The California Supreme Court ruled a law that bars paroled sex offenders from living within 2,000 feet of a school or park is unconstitutional.
The California Supreme Court ruled Monday that a voter-approved ban that bars paroled sex offenders from living within 2,000 feet of a school or park is unconstitutional when applied to areas where it is virtually impossible to find housing that meets the requirement.
The restrictions were part of an initiative approved by state voters in 2006 as Proposition 83, sometimes known as Jessica’s Law in memory of a Florida girl who was raped and murdered by a convicted sex offender.
The unanimous ruling by the high court in San Francisco applies specifically to San Diego County, but the reasoning is expected to extend to other urban counties, including some in the Bay Area, where there is little rental housing not within 2,000 feet of a school or park.
Attorney Donald Specter of the Prison Law Office in Berkeley said:
“It definitely will apply in other counties. … The problem (of finding housing that met the restrictions) is prevalent in many counties throughout California. The court has found that the law places an unreasonable burden on parolees and actually hinders rather than promotes public safety.”
The state Supreme Court ruled in a lawsuit filed by a group of registered sex offenders in San Diego County. It upheld similar decisions by a Superior Court trial judge and state appeals court.
Justice Marvin Baxter wrote that the trial judge found the restrictions barred paroled sex offenders from 97 percent of the rental apartments and low-cost residential hotels that would otherwise be available to them, and that the remaining 3 percent was not necessarily available for reasons such as high rents and reluctant landlords.
As a result, the law has led to greatly increased homelessness among sex offenders in San Diego County and greater difficulty for authorities in supervising them, Baxter wrote:
“Blanket enforcement of the residency restrictions against these parolees has severely restricted their ability to find housing in compliance with the statute, greatly increased the incidence of homelessness among them, and hindered their access to medical treatment, drug and alcohol dependency services, psychological counseling and other rehabilitative services.”

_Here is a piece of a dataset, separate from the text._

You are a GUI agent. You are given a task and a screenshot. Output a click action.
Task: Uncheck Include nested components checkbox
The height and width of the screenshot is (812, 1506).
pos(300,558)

At the same time, the enforcement has hampered:
“… the efforts of parole authorities and law enforcement officials to monitor, supervise and rehabilitate them in the interests of public safety … It has thus infringed their liberty and privacy rights, however limited, while bearing no rational relationship to advancing the state’s legitimate goal of protecting children from sexual predators.”
The decision strikes down “across the board” application of the restrictions to all paroled registered sex offenders in San Diego, but notes that parole authorities have the power to impose special conditions, including residential restrictions, on individual parolees.

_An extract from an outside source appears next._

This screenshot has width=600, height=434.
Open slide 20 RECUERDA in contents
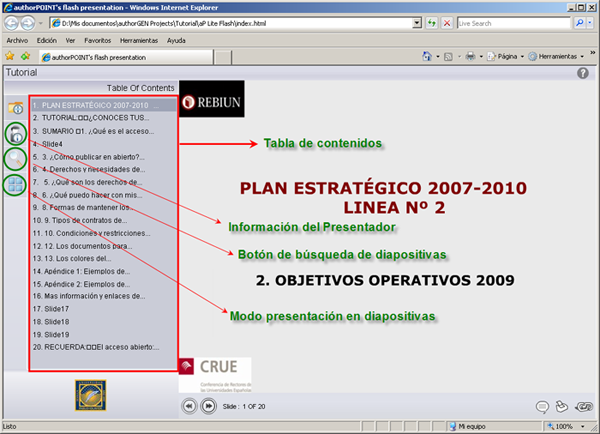[x=95, y=348]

Other state laws not affected by the ruling prohibit paroled sex offenders from entering a school or day care facility without permission or entering any park where children regularly gather if the offender’s victim was under 14, the court said. P
roposition 83 co-author and former state Sen. George Runner, who is now a member of the state Board of Equalization, criticized the decision:
“Today’s California Supreme Court decision could allow a child molester to live across the street from a school or park where children gather. It puts San Diego families at risk and sets a dangerous precedent for the rest of the state.”
Runner, then a Republican state senator from Antelope Valley, and his wife Sharon, then a Republican assemblywoman, co-authored Proposition 83, entitled the Sexual Predator and Control Act. In addition to establishing the residency restriction, the law increased penalties for sex offenders, extended parole for some offenses and prohibited probation for others.